3. This brings us to The Devil and Miss Jones, which is once again a piece of entertaining fluff. It’s better fluff, though, bolstered by the twin talents of Jean Arthur and the amazing Charles Coburn, who steals the entire film. This is another film that’s not going to change anyone’s life or is going to rewrite ideas of narrative, but it’s fun to watch and cleverly written. I like that it was nominated because it is so nicely done is purely entertaining from opening to close. It’s not good enough to actually win, but I’m very pleased I got to watch it.

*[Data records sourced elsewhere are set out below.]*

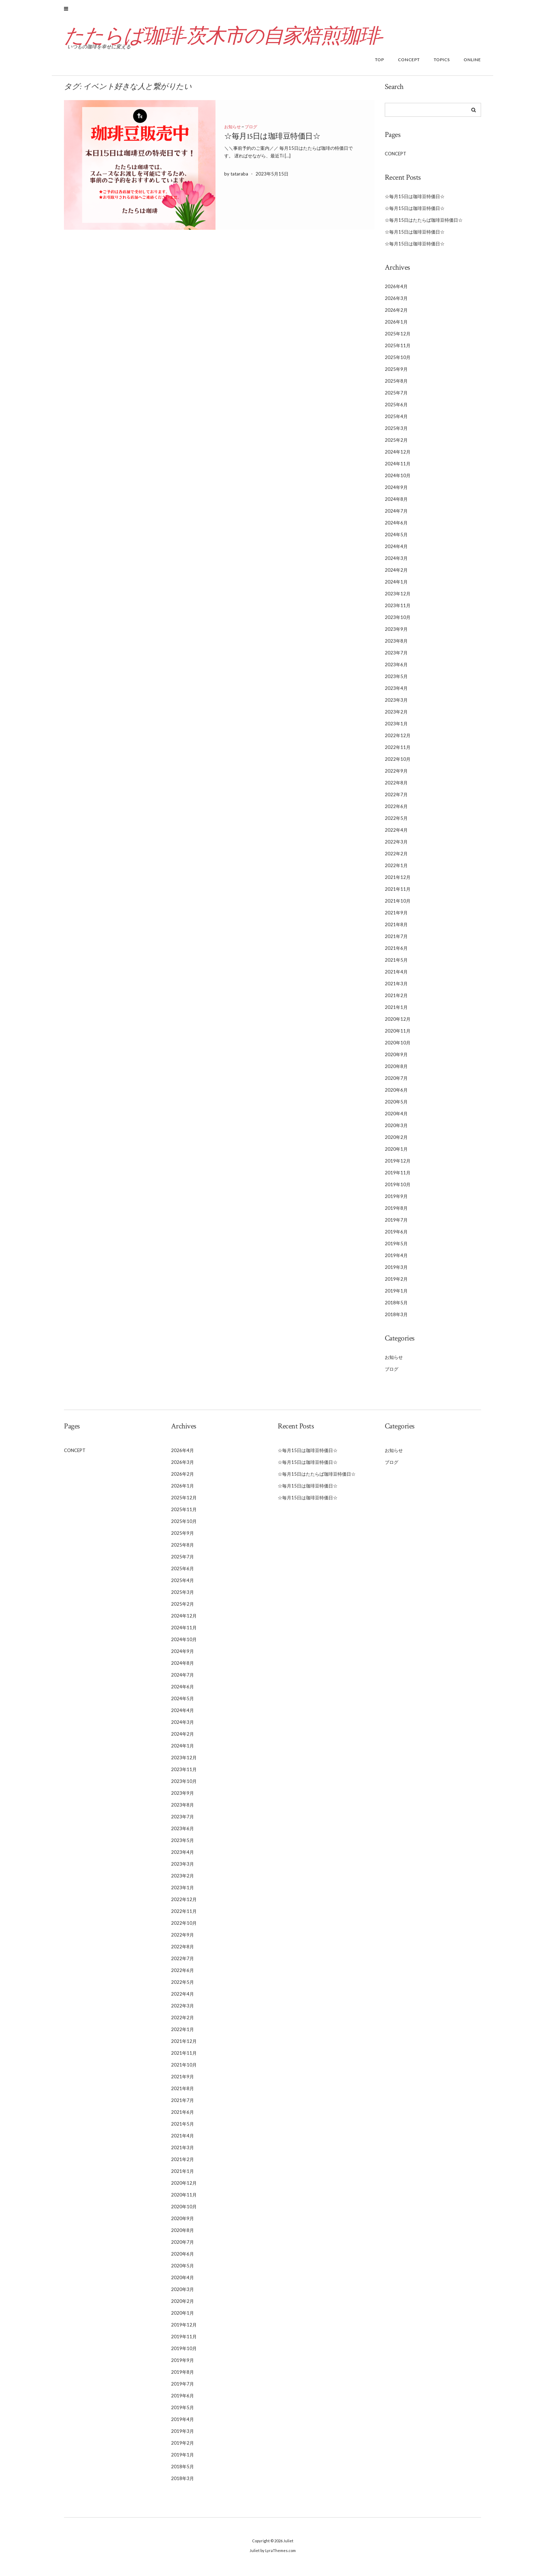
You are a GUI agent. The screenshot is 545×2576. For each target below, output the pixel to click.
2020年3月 (396, 1129)
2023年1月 (396, 728)
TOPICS (442, 63)
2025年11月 (397, 349)
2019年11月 (397, 1177)
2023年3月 (396, 704)
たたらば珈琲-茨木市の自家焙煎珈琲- (231, 40)
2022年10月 (397, 763)
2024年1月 (396, 586)
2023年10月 (397, 621)
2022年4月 (396, 834)
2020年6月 (396, 1094)
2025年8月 (396, 385)
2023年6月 (396, 668)
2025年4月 (396, 420)
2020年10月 (397, 1047)
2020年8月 (396, 1070)
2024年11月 (397, 468)
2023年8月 (396, 645)
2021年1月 (396, 1011)
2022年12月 (397, 739)
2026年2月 (396, 314)
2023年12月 (397, 598)
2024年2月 (396, 574)
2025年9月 (396, 373)
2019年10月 (397, 1188)
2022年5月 (396, 822)
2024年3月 (396, 562)
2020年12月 (397, 1023)
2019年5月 (396, 1247)
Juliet (288, 2545)
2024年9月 (396, 491)
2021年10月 (397, 905)
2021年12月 (397, 881)
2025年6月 (396, 408)
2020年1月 (396, 1153)
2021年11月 (397, 893)
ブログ (251, 130)
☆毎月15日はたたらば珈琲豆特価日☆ (424, 224)
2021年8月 (396, 928)
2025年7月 (396, 397)
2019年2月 (396, 1283)
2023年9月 (396, 633)
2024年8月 (396, 503)
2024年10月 (397, 479)
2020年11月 (397, 1035)
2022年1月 (396, 869)
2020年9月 (396, 1058)
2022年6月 (396, 810)
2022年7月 (396, 798)
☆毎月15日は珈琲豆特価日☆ (272, 140)
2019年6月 (396, 1236)
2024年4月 (396, 550)
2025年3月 (396, 432)
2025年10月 (397, 361)
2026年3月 (396, 302)
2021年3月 (396, 988)
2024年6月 (396, 527)
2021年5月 (396, 964)
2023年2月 (396, 716)
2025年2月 (396, 444)
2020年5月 (396, 1106)
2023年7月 (396, 657)
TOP (379, 63)
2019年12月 (397, 1165)
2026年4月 (396, 290)
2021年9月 (396, 917)
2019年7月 (396, 1224)
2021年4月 (396, 976)
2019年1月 (396, 1295)
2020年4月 (396, 1117)
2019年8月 (396, 1212)
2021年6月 (396, 952)
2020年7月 (396, 1082)
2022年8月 (396, 787)
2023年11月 (397, 609)
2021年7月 (396, 940)
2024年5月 (396, 538)
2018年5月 (396, 1307)
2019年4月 (396, 1259)
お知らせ (232, 130)
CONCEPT (409, 63)
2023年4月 (396, 692)
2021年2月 (396, 999)
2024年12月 (397, 456)
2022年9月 (396, 775)
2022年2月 (396, 858)
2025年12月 (397, 338)
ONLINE (472, 63)
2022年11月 (397, 751)
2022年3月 (396, 846)
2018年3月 (396, 1318)
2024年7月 (396, 515)
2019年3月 (396, 1271)
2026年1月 (396, 326)
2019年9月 (396, 1200)
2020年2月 (396, 1141)
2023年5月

Oscar Got It Wrong!: Best Original Screenplay 1941

2. Sergeant York is the first of these movies that really feels like it belongs completely, or feels like it is serious enough to be in contention. It’s heavy-handed in a lot of places despite how much it appears to follow the actual story of the eponymous Sergeant York. This isn’t a movie that I ended up loving that much, but I think it’s well-made and the screenplay is a very good one. I could probably make a case for it in a different year. Sadly for Sergeant York, it was released in a year with a juggernaut

My Choice

Oscar Got It Wrong!: Best Original Screenplay 1941

1. Is there a choice apart from Citizen Kane? I don’t think there legitimately could be. I know in the modern age there is a certain trendiness in finding Kane overrated and boring, but I don’t know anyone who honestly feels that way. This is a powerhouse of a movie from its opening moment to the final scene in the furnace, and while we can pull out just about every aspect of the film to show why it is considered an objectively great film, all of that starts with an intelligent screenplay that tells its story just about perfectly. Had Oscar gone anywhere else, I’d be so disgusted I’d probably stop doing this feature.